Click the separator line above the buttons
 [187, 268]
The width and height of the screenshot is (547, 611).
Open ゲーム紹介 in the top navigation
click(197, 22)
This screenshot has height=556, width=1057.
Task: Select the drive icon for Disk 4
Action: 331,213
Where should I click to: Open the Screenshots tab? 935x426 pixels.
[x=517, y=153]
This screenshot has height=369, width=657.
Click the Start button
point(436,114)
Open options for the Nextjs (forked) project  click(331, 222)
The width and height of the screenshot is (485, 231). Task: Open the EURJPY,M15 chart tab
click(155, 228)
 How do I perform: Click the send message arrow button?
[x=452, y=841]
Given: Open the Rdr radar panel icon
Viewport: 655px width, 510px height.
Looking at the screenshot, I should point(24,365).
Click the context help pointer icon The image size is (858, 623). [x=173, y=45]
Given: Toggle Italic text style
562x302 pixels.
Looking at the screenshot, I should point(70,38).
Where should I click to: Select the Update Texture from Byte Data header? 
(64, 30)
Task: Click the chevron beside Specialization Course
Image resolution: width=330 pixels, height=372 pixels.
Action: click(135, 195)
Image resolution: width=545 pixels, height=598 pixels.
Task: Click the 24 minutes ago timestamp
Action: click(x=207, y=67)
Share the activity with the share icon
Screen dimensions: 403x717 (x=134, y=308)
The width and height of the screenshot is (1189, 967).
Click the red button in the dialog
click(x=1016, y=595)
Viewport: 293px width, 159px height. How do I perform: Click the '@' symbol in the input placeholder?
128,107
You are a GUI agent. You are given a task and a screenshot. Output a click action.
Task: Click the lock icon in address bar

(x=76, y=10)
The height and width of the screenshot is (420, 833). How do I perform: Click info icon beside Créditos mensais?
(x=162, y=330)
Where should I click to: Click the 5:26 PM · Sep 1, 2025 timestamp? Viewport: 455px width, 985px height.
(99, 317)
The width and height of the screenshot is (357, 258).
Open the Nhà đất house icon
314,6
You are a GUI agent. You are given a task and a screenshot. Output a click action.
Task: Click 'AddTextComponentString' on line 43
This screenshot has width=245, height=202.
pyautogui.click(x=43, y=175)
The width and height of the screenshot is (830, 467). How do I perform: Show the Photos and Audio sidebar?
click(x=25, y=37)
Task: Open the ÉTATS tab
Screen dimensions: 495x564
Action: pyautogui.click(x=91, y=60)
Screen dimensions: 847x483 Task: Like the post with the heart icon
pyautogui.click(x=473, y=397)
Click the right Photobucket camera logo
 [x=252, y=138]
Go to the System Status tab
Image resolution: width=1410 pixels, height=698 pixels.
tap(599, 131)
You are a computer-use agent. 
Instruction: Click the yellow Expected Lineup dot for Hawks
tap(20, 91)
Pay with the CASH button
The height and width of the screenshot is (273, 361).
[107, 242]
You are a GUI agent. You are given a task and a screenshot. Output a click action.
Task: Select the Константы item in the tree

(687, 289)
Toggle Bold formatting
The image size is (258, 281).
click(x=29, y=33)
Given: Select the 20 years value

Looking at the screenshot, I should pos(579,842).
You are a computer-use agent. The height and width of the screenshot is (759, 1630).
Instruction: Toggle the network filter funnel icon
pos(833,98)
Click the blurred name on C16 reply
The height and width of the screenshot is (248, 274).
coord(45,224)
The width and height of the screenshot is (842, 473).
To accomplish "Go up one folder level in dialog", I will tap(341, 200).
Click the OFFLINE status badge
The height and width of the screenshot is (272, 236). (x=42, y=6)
::::::::
**Problem to solve:**
Would you please reproduce every line from the one containing "You are a computer-use agent. The" through the final line of the listing, and only those lines?

**Task output:**
You are a computer-use agent. The height and width of the screenshot is (759, 1630).
Instruction: Toggle the network filter funnel icon
pos(833,98)
Click the blurred name on C16 reply
The height and width of the screenshot is (248, 274).
coord(45,224)
The width and height of the screenshot is (842, 473).
To accomplish "Go up one folder level in dialog", I will tap(341, 200).
Click the OFFLINE status badge
The height and width of the screenshot is (272, 236). (x=42, y=6)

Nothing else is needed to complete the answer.